While we cannot conclude without further studies that the differences observed in the three groups can be accounted for by the difference in the availability of or absence of psychiatric resources and training, it is reasonable to suggest that there was a significant impact from the regular clinical exposure of Ibadan students to people with mental illness and to professionals devoted to treating them along with specific educational activities provided by a fully functional psychiatric department. A combination of education about mental illness and contact with people with mental illness has been shown in other studies to lead to significant increase in less stigmatized attitudes towards people with mental illness [21]. This study suggests that the proximity to professionals engaged in the practice of psychiatry may also be an influential factor.
The smallest difference between the three groups was observed in the level of non-belief in superstitious causes of mental illness with the CHWs showing the lowest scores. Thus, some degree of belief in witchcraft or curses as causes of mental illness is not uncommon among both the medical students and lay health workers in Nigeria, albeit less so in the context of psychiatric educational resources at the medical schools, and especially in the Ibadan sample. This likely reflects, on the one hand, the ongoing influence of cultural, superstitious and religious beliefs and the association of witchcraft with mental illness in much of sub Saharan Africa and some other low and middle income countries [3,22]. On the other hand, it suggests that professional education may attenuate superstitious beliefs. These findings demonstrate the importance of culturally relevant and acceptable teaching interventions in general psychiatric curriculum of medical schools and training programs for lay health workers in Nigeria. Traditional psychiatric clerkship curriculums for medical trainees and training programs for lay health workers based on current Western psychiatry models may address these beliefs and attitudes about mental illness to some degree, but not entirely.

### Problem A
In the passage on attitudes toward mental illness in Nigeria, on what basis does it suggest that professional education may weaken superstitious beliefs about mental illness?
### Problem B
Write what comes next in the passage on attitudes toward mental illness in Nigeria, starting after its final sentence.

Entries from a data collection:
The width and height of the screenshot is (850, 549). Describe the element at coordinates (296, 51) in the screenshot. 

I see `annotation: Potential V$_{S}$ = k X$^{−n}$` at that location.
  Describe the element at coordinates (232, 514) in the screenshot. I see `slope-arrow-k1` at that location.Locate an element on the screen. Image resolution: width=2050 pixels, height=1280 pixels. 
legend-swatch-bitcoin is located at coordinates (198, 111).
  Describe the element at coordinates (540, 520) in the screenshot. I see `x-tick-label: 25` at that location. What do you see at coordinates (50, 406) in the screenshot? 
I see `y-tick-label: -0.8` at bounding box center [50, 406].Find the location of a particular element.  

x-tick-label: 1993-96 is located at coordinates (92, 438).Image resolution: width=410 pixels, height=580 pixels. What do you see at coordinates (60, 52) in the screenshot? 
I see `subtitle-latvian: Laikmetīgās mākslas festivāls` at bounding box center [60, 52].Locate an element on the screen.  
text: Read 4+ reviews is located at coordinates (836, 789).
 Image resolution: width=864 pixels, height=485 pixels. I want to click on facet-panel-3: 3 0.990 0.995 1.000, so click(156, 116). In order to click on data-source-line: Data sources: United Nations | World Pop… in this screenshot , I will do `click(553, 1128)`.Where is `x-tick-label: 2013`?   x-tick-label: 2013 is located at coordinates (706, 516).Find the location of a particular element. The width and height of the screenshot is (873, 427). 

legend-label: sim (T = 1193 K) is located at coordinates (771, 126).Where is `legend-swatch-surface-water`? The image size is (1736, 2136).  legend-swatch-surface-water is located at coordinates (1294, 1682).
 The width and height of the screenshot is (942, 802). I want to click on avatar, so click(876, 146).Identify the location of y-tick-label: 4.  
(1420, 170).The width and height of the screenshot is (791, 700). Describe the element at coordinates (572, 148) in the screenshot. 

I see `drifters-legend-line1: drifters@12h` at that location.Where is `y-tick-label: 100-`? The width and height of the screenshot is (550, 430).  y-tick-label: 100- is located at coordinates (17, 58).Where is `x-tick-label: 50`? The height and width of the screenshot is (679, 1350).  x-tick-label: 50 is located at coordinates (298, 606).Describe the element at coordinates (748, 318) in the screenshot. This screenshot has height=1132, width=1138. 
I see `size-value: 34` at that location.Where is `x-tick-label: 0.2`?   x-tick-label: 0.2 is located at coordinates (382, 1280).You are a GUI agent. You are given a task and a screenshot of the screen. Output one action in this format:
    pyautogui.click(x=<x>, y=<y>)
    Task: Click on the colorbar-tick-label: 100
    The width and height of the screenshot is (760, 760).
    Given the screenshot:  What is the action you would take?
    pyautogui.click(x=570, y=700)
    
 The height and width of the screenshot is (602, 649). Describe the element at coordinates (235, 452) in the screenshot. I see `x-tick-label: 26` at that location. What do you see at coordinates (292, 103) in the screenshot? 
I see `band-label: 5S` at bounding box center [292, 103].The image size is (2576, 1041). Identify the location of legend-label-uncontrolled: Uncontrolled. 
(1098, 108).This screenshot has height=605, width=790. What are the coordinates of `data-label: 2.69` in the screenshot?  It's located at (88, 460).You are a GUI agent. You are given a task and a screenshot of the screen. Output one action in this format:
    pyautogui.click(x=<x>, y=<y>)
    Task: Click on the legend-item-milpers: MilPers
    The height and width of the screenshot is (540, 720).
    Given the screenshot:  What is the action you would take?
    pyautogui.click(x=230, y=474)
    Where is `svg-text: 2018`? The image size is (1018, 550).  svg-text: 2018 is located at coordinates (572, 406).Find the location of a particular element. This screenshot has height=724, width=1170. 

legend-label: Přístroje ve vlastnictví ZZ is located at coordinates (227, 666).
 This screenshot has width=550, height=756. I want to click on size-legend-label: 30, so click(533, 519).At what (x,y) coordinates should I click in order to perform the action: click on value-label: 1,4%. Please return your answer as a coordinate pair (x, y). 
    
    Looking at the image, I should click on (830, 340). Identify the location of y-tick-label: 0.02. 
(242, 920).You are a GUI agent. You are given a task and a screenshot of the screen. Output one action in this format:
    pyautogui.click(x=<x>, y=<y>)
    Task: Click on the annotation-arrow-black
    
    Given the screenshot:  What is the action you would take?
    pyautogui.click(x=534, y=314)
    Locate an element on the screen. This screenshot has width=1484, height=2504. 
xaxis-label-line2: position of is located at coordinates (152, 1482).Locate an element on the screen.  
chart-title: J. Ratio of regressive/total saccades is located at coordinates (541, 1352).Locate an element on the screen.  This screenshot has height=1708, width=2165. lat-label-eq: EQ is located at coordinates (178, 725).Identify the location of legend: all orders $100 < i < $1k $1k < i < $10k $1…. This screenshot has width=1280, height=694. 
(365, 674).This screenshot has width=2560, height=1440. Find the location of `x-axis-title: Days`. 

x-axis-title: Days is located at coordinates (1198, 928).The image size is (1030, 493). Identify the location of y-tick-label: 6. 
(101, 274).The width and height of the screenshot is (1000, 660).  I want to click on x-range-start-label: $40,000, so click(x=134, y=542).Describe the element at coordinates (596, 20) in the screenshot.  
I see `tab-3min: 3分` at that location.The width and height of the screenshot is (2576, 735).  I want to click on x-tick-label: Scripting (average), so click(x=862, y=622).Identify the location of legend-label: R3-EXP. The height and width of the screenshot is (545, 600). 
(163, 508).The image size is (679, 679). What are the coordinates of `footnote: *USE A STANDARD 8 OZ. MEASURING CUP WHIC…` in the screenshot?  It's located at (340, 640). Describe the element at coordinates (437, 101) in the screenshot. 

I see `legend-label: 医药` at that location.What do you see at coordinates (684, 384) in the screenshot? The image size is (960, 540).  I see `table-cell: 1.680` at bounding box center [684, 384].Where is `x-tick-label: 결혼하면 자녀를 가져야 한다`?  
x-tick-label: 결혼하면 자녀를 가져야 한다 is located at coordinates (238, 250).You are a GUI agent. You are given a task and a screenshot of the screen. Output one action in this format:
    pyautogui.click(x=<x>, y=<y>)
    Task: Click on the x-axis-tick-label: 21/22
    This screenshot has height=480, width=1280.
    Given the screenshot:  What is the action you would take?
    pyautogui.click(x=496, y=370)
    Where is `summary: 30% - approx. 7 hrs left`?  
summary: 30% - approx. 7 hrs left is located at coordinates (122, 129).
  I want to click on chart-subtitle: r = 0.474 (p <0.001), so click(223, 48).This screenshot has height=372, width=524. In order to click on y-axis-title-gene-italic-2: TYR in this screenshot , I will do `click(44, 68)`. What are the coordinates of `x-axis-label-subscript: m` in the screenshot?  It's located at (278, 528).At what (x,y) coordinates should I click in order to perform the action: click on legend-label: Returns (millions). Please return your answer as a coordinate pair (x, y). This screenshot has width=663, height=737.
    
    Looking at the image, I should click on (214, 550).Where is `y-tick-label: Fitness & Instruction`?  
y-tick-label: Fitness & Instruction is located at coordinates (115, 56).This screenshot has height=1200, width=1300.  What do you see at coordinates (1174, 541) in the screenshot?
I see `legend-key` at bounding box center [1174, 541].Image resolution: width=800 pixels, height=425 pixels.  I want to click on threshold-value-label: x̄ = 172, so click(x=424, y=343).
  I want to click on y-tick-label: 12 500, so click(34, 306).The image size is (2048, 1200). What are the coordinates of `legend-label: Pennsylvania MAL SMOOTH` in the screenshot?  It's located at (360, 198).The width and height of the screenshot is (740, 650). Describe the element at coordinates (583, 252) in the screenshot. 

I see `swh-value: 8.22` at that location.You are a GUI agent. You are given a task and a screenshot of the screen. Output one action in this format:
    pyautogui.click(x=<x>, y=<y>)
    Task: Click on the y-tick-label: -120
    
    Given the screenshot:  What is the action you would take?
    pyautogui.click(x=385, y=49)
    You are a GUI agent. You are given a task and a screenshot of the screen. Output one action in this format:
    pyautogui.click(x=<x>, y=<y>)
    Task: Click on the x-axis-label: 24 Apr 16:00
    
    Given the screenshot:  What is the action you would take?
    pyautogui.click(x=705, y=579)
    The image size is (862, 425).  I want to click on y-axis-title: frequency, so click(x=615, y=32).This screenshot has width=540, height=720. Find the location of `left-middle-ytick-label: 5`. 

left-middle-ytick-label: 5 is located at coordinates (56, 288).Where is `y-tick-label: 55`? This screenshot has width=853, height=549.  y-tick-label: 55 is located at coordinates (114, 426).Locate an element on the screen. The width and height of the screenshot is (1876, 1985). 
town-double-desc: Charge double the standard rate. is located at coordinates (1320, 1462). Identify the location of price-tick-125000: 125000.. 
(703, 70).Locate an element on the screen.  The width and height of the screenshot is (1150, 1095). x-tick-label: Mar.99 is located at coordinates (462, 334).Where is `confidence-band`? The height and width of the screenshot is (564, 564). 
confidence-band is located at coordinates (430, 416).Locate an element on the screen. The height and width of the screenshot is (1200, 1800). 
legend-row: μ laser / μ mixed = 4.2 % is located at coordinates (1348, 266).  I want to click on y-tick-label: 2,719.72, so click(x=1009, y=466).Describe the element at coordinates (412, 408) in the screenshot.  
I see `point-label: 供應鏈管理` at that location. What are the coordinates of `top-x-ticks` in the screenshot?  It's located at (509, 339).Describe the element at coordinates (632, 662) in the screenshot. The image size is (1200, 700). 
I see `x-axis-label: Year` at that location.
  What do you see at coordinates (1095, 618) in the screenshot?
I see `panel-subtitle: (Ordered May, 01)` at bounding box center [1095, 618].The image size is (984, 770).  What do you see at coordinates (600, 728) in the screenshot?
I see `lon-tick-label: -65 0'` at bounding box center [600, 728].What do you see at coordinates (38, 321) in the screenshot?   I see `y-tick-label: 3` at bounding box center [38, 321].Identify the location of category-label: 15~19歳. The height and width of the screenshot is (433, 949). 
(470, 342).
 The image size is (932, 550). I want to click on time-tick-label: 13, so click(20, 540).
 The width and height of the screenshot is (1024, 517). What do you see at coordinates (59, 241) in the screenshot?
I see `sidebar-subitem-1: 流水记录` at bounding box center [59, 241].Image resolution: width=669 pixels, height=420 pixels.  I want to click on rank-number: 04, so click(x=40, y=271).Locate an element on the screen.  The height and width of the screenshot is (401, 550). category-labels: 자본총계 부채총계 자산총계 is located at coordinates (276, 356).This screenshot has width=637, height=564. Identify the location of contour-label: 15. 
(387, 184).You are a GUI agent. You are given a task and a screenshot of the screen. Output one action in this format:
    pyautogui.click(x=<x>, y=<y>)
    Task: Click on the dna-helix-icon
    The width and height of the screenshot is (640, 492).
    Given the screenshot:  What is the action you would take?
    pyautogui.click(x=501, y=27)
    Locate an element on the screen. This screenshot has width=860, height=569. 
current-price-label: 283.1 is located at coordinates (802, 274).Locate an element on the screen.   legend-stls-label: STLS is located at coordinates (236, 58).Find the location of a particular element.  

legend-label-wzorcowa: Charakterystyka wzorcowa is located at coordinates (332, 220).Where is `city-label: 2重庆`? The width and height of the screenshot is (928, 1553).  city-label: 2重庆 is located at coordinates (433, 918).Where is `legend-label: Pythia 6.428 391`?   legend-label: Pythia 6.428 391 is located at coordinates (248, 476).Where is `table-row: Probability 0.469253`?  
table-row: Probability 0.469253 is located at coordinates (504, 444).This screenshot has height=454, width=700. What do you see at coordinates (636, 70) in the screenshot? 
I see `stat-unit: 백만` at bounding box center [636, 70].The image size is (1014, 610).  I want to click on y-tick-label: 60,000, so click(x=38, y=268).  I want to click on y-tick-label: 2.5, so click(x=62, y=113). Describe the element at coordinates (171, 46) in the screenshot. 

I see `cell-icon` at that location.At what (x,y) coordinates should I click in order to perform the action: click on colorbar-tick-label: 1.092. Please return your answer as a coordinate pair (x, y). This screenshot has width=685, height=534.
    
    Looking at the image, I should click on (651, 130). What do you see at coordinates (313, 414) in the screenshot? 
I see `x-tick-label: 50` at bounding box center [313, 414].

### Answer area A
Belief in witchcraft or curses as causes of mental illness appeared in both medical students and lay health workers. It was less common where the medical schools had psychiatric educational resources, especially in the Ibadan sample. The community health workers had the lowest scores for non-belief in superstitious causes.

### Answer area B
It is thus important; to address negative, stigmatizing beliefs and attitudes as represented by low scores in our sample on factors 1 and 2. A qualitative approach to evaluating the attitudes of the three groups could possibly be informative in better understanding these results. The authors are currently supplementing the data presented here with a qualitative study of beliefs and attitudes of lay health workers leading the Healthy Beginning Initiative, the church-based prevention program in Enugu, Nigeria. They are also currently designing pilot studies to test the effects of targeted anti-stigma interventions that can be included in formal psychiatric clerkships for the students and training programs for the lay health workers.
This study should be interpreted with these limitations in mind. First, it was based on a small, convenience sample and the observed differences in attitudes may reflect local regional, cultural, religious and educational differences that may be independent of medical school faculty composition, psychiatric educational offerings or connection to psychiatric services. The convenience sampling may have resulted in selection of individuals with specific attitudes that were independent of the educational content and context to which the students and lay workers were exposed.
Our findings suggest that the availability of sophisticated psychiatric educational resources and services may have a positive impact on the progressiveness of beliefs and attitudes towards people with mental illness. Church-based lay health workers with limited general medical experience and training but who play significant roles in mental health care delivery have beliefs that are similar to those of professionals who have had extensive medical training but no specific psychiatric training. Thus sensitivity training, psychoeducation and additional exposure to people with mental illness can help decrease stigma.